Electrical Engineering Asked by Thomas.M on February 10, 2021
I’m asking this because, while learning about how counters work, I read that one can add an input that enables or disables the counter depending on its logical value. Now, my first instinct would have been to AND the enable input with the clock signal, so that the Flip Flops of the counter are only clocked when the counter is enabled, like so
However, pretty much every source that I have found that teaches the principles of counters present this kind of circuit instead
Here, making enable low inhibits the inpts of all JKs so that they hold their state.
I understand that, from a purely logical standpoint, those two solutions are equivalent (in that they achieve the same goal), but I am curious to know why the second one is almost allways presented, and the first almost never (as far as I have seen at least).

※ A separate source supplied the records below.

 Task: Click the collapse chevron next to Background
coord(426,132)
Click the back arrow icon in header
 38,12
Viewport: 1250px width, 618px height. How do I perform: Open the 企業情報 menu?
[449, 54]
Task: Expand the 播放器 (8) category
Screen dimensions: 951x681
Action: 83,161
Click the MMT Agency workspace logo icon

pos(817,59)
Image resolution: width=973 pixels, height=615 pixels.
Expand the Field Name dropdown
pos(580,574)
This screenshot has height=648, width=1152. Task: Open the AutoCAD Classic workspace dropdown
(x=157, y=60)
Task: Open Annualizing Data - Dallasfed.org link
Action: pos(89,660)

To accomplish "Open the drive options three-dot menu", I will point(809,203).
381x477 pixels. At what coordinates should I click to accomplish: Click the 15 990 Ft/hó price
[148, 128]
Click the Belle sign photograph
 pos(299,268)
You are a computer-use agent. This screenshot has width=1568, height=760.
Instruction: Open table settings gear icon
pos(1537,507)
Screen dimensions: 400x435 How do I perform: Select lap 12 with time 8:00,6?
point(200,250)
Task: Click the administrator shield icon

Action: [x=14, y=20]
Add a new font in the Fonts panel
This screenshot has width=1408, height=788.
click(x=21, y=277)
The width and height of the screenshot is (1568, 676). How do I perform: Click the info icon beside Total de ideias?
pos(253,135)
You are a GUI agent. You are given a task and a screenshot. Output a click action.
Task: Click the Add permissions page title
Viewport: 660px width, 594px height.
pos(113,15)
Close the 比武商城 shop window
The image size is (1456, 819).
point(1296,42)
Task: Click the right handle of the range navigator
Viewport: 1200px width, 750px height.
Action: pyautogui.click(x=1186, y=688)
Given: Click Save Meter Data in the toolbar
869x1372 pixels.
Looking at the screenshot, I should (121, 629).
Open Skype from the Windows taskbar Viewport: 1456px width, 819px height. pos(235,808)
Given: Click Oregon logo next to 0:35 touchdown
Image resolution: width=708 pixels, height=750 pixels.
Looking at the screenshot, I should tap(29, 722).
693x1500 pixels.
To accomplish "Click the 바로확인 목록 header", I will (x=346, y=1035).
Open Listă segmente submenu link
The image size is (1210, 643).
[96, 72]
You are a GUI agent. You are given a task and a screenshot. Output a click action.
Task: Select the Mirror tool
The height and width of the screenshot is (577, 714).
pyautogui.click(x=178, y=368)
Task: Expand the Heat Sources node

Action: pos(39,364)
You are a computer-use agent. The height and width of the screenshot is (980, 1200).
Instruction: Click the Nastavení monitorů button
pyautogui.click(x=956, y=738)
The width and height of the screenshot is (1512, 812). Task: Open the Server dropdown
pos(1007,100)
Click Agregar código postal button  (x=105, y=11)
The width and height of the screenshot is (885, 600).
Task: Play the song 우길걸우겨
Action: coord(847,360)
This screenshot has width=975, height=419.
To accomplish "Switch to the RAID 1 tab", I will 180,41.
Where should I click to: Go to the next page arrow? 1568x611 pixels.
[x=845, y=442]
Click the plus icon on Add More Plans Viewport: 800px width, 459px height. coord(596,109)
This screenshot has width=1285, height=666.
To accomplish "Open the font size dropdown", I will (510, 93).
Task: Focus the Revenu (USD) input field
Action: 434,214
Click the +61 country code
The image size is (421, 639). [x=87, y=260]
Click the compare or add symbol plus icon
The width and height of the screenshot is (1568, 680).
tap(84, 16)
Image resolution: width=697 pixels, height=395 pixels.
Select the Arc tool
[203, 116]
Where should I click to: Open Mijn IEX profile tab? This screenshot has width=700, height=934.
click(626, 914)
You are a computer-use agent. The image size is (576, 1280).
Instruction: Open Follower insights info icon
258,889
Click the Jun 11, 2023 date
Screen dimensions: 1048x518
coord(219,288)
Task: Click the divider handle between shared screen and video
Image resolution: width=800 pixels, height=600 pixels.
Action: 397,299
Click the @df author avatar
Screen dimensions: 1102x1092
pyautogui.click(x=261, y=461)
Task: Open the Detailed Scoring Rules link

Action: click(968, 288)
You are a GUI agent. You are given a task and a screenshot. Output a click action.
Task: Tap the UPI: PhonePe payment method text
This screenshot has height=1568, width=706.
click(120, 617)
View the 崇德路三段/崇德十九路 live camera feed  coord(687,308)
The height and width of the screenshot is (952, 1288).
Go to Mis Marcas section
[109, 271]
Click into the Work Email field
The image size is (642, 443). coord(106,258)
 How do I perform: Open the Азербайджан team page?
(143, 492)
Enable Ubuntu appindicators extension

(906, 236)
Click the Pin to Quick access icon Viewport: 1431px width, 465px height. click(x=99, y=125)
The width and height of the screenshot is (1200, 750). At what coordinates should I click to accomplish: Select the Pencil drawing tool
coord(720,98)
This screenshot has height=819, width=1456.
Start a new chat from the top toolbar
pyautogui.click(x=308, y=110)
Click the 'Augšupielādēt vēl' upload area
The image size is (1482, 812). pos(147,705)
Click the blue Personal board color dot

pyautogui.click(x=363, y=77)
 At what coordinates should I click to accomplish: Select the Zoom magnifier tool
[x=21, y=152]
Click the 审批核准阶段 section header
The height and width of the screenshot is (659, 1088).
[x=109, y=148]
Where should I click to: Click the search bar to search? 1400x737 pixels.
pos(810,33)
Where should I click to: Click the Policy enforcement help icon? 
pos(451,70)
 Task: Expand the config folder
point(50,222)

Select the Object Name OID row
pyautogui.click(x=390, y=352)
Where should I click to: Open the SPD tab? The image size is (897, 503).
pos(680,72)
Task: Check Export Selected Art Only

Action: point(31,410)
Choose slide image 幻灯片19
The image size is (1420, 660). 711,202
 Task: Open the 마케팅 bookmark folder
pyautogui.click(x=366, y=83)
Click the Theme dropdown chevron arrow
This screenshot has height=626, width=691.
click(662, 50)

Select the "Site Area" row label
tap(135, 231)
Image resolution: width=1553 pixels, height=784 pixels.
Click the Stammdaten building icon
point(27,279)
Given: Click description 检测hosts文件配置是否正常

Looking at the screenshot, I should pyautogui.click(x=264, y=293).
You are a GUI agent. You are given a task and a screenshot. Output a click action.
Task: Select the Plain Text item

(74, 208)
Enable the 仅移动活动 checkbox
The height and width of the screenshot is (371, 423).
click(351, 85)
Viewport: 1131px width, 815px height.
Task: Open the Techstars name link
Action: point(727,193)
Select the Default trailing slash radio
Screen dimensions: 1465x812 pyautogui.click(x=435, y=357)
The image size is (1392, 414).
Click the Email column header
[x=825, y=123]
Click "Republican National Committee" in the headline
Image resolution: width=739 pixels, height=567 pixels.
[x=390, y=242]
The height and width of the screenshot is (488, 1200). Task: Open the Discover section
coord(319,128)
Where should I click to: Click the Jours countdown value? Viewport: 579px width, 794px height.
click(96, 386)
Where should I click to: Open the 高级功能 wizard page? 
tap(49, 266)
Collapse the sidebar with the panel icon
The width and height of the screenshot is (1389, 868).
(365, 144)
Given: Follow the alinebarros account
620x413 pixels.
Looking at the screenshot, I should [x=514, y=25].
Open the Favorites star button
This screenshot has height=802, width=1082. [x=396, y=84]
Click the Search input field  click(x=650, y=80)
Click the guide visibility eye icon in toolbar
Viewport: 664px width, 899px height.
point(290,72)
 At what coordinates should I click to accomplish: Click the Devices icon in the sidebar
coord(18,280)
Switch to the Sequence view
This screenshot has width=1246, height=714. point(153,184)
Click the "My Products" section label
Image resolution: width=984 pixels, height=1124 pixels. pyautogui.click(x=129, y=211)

To me the first one seems more instictive, at least it’s the one that came to my mind immediately.
But more importantly, it also seems to be simpler to implement in practice since it only requires one additional gate, whereas the second one requires an amount that grows with the width of the counter.
Considering that, is there a practical reason to favour the second circuit over the first one?
I know almost nothing of the physical, electrical, side of digital designs (i.e. things that have to do with stray capacitance or inductance, or phenomenons that occur at high or low frequencies, component wear, etc), so if something is going over my head I’m guessing it has to do with that.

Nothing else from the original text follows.